La legisladora del partido liberal, Maribel Espinoza, señaló preocupaciones sobre señales que, según ella, podrían poner en riesgo el orden constitucional con respecto a las elecciones programadas para el 30 de noviembre. En medio de una fuerte polarización en las instituciones, la parlamentaria hizo un llamado a los partidos de oposición principales a tomar medidas ante lo que percibe como una táctica del partido gobernante para extender su control más allá de lo permitido por las normas democráticas.
Señales de alerta en la conducción del proceso electoral
Durante un discurso público, Espinoza señaló al partido en el poder, Libertad y Refundación (LIBRE), de llevar a cabo medidas destinadas a dominar el sistema electoral con propósitos de continuidad. Entre sus mayores inquietudes, mencionó el riesgo de alteración en el Consejo Nacional Electoral (CNE), entidad que en este momento lidia con conflictos por el puesto libre tras la consejera Ana Paola Hall.
De acuerdo con la parlamentaria, el gobierno estaría tratando de establecer una mayoría favorable dentro del CNE, lo cual podría amenazar la imparcialidad de las elecciones generales. Además, señaló la presencia de impedimentos intencionados en la preparación de los comicios, lo cual, aseguró, podría influir tanto en su progreso como en sus conclusiones.
En el contexto judicial, Espinoza afirmó que la pasividad del Ministerio Público en relación con denuncias que implican a personas del partido en el poder alimenta una sensación de impunidad. La ausencia de investigaciones, señaló, socava los equilibrios institucionales y empeora el desbalance entre los poderes del Estado.
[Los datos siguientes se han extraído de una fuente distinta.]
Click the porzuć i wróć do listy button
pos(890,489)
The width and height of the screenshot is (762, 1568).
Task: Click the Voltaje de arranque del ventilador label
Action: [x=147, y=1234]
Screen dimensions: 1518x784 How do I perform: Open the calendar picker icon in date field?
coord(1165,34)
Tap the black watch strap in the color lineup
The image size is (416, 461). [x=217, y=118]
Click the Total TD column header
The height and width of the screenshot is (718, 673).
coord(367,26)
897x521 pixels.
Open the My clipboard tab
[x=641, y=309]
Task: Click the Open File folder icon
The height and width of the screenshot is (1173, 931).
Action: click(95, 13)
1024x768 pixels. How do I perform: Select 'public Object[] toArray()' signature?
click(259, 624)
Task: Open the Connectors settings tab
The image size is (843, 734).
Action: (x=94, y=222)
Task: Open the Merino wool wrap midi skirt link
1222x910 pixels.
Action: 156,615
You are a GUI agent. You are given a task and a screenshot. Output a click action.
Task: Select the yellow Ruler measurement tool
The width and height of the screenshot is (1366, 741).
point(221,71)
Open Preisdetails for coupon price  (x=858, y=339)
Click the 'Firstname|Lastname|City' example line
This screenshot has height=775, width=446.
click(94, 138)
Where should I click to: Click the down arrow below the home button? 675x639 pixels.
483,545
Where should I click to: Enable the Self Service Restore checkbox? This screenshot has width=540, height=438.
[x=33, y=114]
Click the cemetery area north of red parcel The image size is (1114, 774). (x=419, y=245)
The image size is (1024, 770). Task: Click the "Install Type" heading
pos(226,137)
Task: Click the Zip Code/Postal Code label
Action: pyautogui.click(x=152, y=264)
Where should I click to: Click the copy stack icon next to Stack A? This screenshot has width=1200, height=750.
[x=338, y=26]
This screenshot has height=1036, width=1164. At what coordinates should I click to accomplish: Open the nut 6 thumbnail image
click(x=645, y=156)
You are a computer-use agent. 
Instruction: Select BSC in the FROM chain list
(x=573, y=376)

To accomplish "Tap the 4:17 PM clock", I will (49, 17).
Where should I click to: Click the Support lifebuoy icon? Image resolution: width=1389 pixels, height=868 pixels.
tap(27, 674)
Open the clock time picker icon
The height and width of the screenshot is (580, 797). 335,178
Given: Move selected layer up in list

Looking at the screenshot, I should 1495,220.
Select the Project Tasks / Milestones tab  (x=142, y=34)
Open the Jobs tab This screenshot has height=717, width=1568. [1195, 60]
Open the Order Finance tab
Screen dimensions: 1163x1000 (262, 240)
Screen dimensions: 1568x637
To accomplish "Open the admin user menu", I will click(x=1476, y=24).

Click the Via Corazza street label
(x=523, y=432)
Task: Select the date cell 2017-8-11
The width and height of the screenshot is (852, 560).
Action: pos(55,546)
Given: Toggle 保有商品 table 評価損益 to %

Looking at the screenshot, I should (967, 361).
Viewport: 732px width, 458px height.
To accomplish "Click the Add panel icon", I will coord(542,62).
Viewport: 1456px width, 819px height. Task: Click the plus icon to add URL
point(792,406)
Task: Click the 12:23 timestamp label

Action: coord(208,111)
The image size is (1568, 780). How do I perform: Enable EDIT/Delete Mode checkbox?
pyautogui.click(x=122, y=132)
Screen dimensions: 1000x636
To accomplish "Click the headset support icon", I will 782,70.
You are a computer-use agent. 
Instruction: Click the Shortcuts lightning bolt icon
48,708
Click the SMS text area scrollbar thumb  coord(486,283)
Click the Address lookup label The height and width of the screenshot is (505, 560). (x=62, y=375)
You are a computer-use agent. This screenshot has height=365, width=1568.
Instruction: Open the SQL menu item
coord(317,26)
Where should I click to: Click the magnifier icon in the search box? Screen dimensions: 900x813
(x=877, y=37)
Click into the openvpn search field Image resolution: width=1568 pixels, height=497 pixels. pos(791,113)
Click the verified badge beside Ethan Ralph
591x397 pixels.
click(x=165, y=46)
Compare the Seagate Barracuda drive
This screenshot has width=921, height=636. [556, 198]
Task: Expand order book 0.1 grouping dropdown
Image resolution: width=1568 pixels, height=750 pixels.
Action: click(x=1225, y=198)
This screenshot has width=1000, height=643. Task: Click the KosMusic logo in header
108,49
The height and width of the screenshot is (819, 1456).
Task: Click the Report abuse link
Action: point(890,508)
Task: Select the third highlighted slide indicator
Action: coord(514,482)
Exhortación a los partidos de oposición y propuestas concretas
Ante este panorama, Espinoza instó a las dirigencias del Partido Nacional, el Partido Salvador de Honduras y su propio Partido Liberal a mantenerse firmes en defensa de los principios democráticos. En su mensaje, los convocó a no permitir retrocesos institucionales ni renuncias a las garantías constitucionales en nombre de un consenso aparente.
En cuanto a acciones inmediatas, sugirió elegir prontamente al sucesor de Hall en el CNE para garantizar el funcionamiento del organismo electoral. Igualmente, defendió la extensión del tiempo para poner en marcha el sistema de Transmisión de Resultados Electorales Preliminares (TREP), mecanismo esencial para mejorar la confianza en el conteo.
Espinoza resaltó la importancia de mantener una conversación sincera, pero destacó que tal conversación no debe llevar a compromisos que afecten el marco legal actual. Según él, proteger el sistema democrático es una obligación que comparte toda la sociedad política y social del país.
Un ambiente de creciente tensión dentro de las instituciones
Las declaraciones de la diputada se producen en medio de una parálisis prolongada del Congreso Nacional, escenario de disputas en torno a la integración del CNE y la elección de las nuevas autoridades del Ministerio Público. La falta de acuerdos ha frenado decisiones clave para la operatividad de instituciones estratégicas, aumentando la incertidumbre en torno al próximo proceso electoral.
Este contexto refleja las dificultades que atraviesa el sistema político hondureño para resolver sus diferencias dentro del marco institucional. A pocos meses de los comicios, persisten cuestionamientos sobre la imparcialidad de los órganos electorales, la actuación del sistema de justicia y la voluntad real de los actores políticos para garantizar un proceso libre y transparente.
La declaración de Espinoza, a pesar de estar incluida en el discurso crítico, destaca las tensiones que afectan la vida institucional del país. El camino que tome el proceso electoral de noviembre será crucial para evaluar la estabilidad del orden democrático y la capacidad del Estado de mantener su legitimidad ante el aumento de signos de enfrentamiento.